[Records from a data source]
-.-.-

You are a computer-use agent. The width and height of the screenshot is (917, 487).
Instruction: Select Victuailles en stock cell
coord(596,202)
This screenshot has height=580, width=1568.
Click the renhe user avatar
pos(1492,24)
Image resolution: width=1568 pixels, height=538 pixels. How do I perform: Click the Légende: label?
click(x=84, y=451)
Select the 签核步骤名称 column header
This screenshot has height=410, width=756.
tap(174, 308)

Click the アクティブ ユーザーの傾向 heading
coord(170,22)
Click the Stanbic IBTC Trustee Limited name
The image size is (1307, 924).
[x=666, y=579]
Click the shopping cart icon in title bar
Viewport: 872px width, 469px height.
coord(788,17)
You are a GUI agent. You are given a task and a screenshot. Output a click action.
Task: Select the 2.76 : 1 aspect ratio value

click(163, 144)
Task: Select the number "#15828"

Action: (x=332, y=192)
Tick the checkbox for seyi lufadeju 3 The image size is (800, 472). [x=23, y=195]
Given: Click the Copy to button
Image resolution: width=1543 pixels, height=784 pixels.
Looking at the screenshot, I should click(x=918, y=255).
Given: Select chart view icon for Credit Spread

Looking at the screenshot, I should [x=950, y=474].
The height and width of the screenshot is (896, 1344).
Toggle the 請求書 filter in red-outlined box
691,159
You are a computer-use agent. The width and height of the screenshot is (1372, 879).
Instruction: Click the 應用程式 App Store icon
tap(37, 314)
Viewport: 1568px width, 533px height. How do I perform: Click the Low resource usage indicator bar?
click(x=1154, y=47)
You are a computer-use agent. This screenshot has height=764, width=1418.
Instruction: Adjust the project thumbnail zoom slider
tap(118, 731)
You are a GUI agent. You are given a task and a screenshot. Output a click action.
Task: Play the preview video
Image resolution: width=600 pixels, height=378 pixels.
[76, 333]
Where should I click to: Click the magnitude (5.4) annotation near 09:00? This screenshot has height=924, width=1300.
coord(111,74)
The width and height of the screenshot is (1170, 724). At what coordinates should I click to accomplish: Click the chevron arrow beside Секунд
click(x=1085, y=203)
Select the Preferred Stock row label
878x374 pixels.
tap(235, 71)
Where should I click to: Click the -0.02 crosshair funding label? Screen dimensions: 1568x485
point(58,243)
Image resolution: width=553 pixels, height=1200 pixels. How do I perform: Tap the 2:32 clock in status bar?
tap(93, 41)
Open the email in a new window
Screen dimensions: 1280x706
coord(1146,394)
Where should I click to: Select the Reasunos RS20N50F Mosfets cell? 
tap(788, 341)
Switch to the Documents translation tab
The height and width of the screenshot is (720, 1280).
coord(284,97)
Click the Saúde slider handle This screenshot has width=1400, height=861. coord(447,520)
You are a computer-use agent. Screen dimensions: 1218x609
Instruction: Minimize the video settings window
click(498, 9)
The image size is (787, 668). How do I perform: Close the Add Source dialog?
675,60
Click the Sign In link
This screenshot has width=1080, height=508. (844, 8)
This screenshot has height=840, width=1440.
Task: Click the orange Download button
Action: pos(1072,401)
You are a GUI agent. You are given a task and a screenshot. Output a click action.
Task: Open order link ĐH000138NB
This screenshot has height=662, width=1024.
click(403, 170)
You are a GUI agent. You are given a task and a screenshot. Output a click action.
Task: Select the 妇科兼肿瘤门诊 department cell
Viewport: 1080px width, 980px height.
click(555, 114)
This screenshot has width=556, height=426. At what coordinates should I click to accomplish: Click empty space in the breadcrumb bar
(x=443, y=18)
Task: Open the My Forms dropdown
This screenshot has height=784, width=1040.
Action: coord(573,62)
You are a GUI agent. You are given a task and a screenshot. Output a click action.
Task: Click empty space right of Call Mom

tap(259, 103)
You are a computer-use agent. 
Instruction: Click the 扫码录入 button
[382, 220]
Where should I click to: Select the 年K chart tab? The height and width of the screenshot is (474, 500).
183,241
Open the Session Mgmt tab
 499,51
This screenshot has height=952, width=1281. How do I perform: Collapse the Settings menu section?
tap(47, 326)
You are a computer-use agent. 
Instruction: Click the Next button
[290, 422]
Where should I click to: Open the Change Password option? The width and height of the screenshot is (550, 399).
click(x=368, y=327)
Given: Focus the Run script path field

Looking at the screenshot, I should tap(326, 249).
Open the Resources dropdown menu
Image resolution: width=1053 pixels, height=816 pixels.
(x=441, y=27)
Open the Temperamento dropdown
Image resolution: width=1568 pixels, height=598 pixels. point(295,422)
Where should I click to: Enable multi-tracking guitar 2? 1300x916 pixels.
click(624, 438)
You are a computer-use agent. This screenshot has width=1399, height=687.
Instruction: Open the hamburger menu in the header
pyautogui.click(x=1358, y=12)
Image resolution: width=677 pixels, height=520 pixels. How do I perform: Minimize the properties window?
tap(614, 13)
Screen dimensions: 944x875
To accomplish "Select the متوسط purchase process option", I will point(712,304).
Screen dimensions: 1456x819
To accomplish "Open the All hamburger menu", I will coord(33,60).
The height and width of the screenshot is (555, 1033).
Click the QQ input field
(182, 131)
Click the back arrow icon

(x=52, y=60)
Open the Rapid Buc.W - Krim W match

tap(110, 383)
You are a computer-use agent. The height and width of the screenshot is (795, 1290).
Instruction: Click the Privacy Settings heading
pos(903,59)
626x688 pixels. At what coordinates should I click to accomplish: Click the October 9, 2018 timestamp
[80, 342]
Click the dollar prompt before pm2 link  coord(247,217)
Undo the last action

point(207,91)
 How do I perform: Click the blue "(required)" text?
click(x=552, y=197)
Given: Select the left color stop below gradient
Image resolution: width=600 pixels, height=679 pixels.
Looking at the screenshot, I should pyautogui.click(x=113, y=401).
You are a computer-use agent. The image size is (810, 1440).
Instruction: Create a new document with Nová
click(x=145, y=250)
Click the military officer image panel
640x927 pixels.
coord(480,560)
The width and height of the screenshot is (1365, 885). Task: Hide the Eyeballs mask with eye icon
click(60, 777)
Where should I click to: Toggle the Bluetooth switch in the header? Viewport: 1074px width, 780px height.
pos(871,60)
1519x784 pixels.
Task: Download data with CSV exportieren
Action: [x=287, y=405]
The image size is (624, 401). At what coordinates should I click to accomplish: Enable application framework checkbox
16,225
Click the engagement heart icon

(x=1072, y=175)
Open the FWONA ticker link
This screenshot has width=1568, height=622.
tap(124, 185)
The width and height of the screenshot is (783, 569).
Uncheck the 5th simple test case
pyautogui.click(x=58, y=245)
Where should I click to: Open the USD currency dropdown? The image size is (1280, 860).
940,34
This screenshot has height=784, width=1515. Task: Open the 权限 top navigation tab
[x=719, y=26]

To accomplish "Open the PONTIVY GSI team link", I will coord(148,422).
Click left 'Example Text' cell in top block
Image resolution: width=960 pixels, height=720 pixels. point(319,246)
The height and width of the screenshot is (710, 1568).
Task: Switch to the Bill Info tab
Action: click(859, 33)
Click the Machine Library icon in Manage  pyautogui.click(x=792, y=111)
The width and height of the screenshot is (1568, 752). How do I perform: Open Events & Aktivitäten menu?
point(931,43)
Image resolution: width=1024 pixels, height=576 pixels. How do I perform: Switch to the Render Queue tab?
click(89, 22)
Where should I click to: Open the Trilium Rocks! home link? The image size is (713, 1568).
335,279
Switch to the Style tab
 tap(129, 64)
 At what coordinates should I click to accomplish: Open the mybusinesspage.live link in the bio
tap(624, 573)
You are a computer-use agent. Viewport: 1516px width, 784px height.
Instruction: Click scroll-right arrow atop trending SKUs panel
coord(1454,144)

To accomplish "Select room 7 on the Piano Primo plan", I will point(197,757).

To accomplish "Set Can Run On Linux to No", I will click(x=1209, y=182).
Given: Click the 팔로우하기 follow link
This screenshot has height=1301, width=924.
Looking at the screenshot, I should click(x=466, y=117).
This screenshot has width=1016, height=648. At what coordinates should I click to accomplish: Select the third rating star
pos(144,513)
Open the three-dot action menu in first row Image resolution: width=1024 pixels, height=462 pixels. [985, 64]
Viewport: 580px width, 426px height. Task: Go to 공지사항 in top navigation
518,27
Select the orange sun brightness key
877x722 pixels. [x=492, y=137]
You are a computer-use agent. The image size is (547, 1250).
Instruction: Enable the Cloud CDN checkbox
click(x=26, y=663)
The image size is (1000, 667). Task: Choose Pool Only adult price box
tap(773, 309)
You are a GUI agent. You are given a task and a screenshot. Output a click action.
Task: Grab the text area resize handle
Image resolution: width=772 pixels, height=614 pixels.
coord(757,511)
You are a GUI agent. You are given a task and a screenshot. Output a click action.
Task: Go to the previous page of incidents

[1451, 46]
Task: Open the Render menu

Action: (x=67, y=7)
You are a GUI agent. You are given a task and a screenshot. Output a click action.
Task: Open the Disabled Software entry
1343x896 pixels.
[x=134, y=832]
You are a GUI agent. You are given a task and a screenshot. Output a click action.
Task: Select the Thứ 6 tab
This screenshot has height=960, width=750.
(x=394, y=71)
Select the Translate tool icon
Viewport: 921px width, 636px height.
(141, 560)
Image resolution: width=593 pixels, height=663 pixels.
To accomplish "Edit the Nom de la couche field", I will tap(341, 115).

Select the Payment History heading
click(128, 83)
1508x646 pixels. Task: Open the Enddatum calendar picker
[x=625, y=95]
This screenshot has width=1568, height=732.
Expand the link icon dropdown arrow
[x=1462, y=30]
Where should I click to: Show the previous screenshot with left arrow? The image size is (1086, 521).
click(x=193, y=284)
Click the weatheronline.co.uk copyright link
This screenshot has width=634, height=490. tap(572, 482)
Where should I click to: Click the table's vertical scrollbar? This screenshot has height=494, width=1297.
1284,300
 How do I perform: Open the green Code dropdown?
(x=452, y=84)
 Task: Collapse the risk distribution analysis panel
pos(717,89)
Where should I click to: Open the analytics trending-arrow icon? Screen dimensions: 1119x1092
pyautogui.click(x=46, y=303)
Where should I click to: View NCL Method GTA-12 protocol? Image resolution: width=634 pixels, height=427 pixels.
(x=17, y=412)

-.-.-

→ Your task: Filter the data down to the lines that contain the string "handle", and copy them.

→ Response to this task:
Click the Saúde slider handle This screenshot has width=1400, height=861. coord(447,520)
Task: Grab the text area resize handle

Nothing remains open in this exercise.